I wrote last week about the "magic pot of money" that everyone thought they had found to fund the Patient Protection and Affordable Care Act -- money that didn’t harm patients or anger important interest groups. One of those magic pots was Medicare Advantage overpayments; it costs more to provide Medicare Advantage (in which Medicare money is used to purchase a private insurance policy) than it does to run patients through traditional Medicare.
At the time the law was being debated, folks like Alex Tabarrok pointed out that those “overpayments” were actually being used to fund extra benefits, as the law required, and that cutting them would be politically difficult. But cuts to Medicare Advantage nonetheless ended up in the law. In fact, they’re one of the major revenue-raisers. The administration has balked at actually letting them go into full effect in the past, but now, reports the New York Post, they are beginning to bite:
"Elderly New Yorkers are in a panic after getting notices that insurance companies are booting their doctors from the Medicare Advantage program as a result of the shifting medical landscape under ObamaCare.
"That leaves patients with unenviable choices: keep the same insurance plan and find another doctor, pay out of pocket or look for another plan where their physician is a member."
Of course, if their doctors accept Medicare, people with Medicare Advantage may simply be able to switch to traditional Medicare. But that will mean losing the extra benefits they’re currently enjoying. At which point, many of them are going to call their representatives and start screaming.
This is what health-care cost control mostly looks like: It means people losing benefits that they used to take for granted. You can tell them how great Obamacare is and how happy the folks are who have it, but they’re still going to call their representatives and suggest, not gently, that their costs should be decontrolled.
Nor is it just Medicare Advantage. This weekend I spent quite a bit of time talking with a journalist friend in California who has had her own individual health insurance policy canceled because of the new Obamacare rules. And no, before you ask, it wasn't somehow “not really insurance” --she is quite economically and financially literate, and she was not buying some sort of doctor discount plan that doesn’t cover hospitalization or what have you. It was canceled because the Barack Obama administration thinks that she should buy more coverage than she wanted.
She’s been planning on buying a policy on the exchange, but she can’t find out which doctors and hospitals are covered. Even the insurers don’t seem to know who’s in their network. What we do know is that those networks are narrower than the old network she had. Moreover, the narrow networks apply to all policy levels -- you can’t get access to Cedars-Sinai or UCLA by buying a “platinum” policy instead of a “silver” or “bronze” policy.

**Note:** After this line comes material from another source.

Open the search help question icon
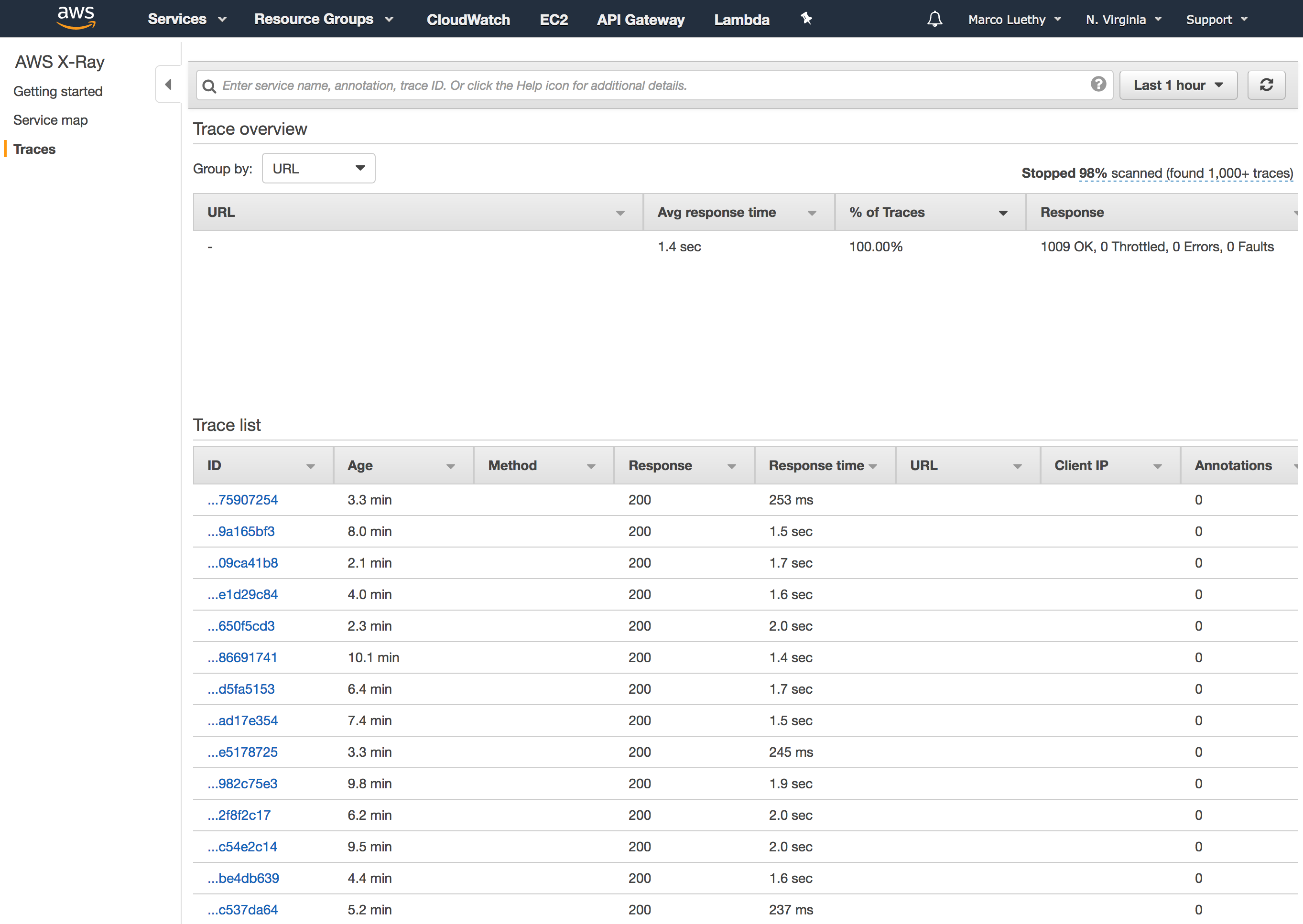The height and width of the screenshot is (924, 1303). pos(1098,85)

Nineteen million people were buying insurance on the individual market; an estimated 16 million of them will need to switch to policies on the exchanges or Medicaid. Those policies may end up costing them less, after subsidies (especially if they go on Medicaid). But they will also force them to go to cheaper doctors and hospitals. The young won’t care, but the middle-aged will chafe at the loss of freedom. Especially because the expensive doctors and hospitals are often the ones most in demand -- the ones with cutting-edge technologies and skills. Cost is not a perfect proxy for quality, of course. But it is not unrelated, either.
Now, maybe that’s all they do: chafe and complain. But maybe they contact their state or federal legislators and demand that carriers be required to cover all the expensive doctors and hospitals. This is basically what happened in the 1990s: Health maintenance organizations achieved significant cost controls by limiting patient choices, and patients got their legislators to put a stop to it. With so many people being affected, it would be surprising if that didn’t happen again.